Neuroprotective effect of sulforaphane on hyperglycemia-induced cognitive dysfunction through the Nrf2/HO-1 pathway.

Objectives: Sulforaphane (SFN), an isothiocyanate in cruciferous plants, has been reported to be effective in treating central nervous system diseases. However, how SFN protects the central nervous system needs further study. The aim of this study was to investigate the neuroprotective effect of SFN and its possible mechanism of action.

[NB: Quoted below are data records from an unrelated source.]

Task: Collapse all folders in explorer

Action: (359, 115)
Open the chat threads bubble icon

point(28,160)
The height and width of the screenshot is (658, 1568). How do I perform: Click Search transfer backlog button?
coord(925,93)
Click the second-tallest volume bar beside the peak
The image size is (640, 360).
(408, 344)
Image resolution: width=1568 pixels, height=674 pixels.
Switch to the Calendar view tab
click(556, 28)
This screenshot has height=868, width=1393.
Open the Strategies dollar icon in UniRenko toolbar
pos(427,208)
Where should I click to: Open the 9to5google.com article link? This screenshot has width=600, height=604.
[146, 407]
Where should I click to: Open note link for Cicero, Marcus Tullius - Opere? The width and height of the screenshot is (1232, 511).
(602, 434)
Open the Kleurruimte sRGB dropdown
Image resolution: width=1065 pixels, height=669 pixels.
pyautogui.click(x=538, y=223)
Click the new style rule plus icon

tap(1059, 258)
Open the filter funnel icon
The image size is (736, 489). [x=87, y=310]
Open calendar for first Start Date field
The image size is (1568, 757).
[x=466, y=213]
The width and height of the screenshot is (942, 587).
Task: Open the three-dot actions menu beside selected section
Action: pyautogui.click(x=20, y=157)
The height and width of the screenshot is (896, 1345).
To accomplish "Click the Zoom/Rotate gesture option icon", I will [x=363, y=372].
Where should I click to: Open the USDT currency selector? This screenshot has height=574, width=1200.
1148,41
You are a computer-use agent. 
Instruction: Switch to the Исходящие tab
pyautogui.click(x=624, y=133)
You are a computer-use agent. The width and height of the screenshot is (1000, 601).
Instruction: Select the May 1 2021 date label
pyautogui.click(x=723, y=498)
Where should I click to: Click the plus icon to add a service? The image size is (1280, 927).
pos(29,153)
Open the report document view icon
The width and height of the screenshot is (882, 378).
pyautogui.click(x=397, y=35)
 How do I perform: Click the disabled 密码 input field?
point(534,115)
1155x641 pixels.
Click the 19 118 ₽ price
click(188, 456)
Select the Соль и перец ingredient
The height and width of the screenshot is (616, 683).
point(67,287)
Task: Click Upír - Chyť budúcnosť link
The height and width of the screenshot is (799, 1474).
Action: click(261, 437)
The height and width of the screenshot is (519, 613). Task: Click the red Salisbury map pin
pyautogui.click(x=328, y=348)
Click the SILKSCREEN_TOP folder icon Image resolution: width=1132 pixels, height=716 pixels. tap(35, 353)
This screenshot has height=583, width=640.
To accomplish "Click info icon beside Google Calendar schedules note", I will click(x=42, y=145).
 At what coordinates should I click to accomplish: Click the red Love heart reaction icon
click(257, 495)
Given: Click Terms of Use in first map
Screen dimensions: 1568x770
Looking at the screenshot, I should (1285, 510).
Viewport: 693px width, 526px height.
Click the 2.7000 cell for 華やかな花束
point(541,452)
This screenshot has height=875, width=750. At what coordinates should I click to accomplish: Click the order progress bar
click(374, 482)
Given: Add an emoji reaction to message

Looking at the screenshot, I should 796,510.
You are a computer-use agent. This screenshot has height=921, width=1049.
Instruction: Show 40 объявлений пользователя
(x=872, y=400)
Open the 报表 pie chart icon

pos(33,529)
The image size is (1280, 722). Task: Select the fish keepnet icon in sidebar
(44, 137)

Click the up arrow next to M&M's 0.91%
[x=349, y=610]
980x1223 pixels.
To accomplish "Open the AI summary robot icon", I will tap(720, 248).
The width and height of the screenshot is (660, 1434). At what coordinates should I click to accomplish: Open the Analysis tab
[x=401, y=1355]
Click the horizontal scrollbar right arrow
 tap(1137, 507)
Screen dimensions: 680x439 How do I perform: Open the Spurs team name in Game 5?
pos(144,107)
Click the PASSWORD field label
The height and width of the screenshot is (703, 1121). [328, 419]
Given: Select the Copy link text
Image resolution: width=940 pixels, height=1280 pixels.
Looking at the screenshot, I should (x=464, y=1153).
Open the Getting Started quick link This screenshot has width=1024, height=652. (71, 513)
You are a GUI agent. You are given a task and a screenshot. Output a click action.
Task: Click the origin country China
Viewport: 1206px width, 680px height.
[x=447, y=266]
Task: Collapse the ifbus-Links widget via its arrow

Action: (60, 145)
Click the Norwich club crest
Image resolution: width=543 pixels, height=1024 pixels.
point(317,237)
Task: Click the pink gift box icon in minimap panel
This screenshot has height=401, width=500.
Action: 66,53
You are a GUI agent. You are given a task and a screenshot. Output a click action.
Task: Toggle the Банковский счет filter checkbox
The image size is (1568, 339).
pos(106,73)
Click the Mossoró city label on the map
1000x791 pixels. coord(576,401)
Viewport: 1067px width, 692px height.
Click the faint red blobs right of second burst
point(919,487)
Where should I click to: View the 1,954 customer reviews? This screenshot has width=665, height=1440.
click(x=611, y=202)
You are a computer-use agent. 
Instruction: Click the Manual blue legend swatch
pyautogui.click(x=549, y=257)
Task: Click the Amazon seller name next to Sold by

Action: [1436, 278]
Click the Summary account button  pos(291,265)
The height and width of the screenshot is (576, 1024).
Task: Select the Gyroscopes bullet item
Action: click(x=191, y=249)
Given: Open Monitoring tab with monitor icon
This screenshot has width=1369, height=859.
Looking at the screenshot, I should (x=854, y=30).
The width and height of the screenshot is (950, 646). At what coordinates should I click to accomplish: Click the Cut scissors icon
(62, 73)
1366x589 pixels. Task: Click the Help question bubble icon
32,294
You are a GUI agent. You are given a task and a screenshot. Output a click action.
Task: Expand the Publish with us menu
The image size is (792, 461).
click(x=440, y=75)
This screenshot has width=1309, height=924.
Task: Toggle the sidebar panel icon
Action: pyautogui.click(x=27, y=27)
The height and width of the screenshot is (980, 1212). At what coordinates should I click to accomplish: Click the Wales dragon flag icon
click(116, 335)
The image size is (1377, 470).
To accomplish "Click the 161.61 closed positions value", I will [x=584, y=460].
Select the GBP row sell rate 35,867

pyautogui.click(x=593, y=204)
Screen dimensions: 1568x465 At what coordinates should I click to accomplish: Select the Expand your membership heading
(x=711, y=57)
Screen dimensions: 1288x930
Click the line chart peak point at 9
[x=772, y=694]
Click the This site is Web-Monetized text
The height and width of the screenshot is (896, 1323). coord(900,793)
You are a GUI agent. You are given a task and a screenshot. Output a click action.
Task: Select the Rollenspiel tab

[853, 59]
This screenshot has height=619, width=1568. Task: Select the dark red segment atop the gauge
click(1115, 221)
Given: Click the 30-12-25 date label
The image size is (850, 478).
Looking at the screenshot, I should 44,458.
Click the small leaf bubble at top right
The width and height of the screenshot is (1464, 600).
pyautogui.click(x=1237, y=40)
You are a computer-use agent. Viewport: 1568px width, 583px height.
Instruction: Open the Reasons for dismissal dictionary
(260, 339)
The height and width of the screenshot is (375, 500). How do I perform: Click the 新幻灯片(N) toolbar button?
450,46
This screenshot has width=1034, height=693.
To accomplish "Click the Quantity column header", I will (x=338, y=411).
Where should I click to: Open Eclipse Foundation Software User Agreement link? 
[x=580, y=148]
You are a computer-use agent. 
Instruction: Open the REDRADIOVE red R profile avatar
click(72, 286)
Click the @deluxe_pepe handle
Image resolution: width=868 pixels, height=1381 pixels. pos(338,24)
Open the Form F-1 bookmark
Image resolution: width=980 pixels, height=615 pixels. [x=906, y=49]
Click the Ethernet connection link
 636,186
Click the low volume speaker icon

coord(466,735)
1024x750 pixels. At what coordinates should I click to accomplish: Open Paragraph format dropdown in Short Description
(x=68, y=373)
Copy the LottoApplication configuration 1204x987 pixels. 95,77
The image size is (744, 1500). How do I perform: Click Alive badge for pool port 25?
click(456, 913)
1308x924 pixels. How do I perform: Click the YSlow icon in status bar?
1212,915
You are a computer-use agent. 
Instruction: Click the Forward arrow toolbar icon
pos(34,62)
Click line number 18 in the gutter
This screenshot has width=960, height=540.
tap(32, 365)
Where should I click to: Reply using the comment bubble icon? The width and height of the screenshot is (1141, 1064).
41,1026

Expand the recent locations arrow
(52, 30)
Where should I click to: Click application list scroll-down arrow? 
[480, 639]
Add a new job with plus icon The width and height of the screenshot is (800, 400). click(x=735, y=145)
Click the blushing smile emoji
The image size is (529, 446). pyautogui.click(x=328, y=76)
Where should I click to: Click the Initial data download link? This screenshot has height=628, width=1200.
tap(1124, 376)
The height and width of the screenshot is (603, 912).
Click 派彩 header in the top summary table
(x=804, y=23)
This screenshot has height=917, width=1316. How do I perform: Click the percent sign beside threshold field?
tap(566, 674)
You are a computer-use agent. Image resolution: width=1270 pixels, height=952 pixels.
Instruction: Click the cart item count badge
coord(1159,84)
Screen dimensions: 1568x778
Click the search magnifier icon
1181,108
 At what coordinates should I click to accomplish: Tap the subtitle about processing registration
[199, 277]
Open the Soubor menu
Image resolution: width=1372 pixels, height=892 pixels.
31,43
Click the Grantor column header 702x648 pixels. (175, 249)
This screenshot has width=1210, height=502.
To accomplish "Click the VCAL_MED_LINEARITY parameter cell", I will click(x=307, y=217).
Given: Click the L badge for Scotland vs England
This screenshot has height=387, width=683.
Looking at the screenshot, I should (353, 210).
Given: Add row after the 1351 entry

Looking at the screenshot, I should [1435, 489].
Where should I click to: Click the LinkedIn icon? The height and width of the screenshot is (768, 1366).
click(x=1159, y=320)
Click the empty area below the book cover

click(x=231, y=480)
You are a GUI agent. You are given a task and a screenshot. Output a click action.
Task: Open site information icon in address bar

Methods: Sprague-Dawley rats were used to develop a cognitive impairment model. The Morris water maze (MWM) was used to evaluate the effect of SFN on learning and memory, and haematoxylin-eosin (H&E) staining and terminal transferase deoxyuridine nick-end labelling (TUNEL) were used to observe morphologic changes in neurons and neuronal apoptosis in the hippocampus and cortex. An oxidative stress marker kit was used to detect the content and activity of SFN, and the expressions of nuclear factor drythroid-2 related Factor 2 (Nrf2), heme oxygenase 1 (HO-1), and NAD(P)H quinone oxidoreductase 1 (NQO-1) were measured by RT-PCR.

Results: SFN treatment significantly improved cognition, increased the number of neurons, and suppressed neuronal apoptosis. In addition, SFN significantly decreased the content of malondialdehyde (MDA) and enhanced the antioxidant activities of superoxide dismutase (SOD) and glutathione peroxidase (GSH-Px) in the hippocampus and cortex. Furthermore, SFN elevated the expression of Nrf-2, HO-1, and NQO-1.

Conclusions: SFN ameliorated diabetes-induced cognitive dysfunction by activating the Nrf2/HO-1 pathway, providing a new perspective for SFN therapy to delay cognitive impairment in diabetes patients.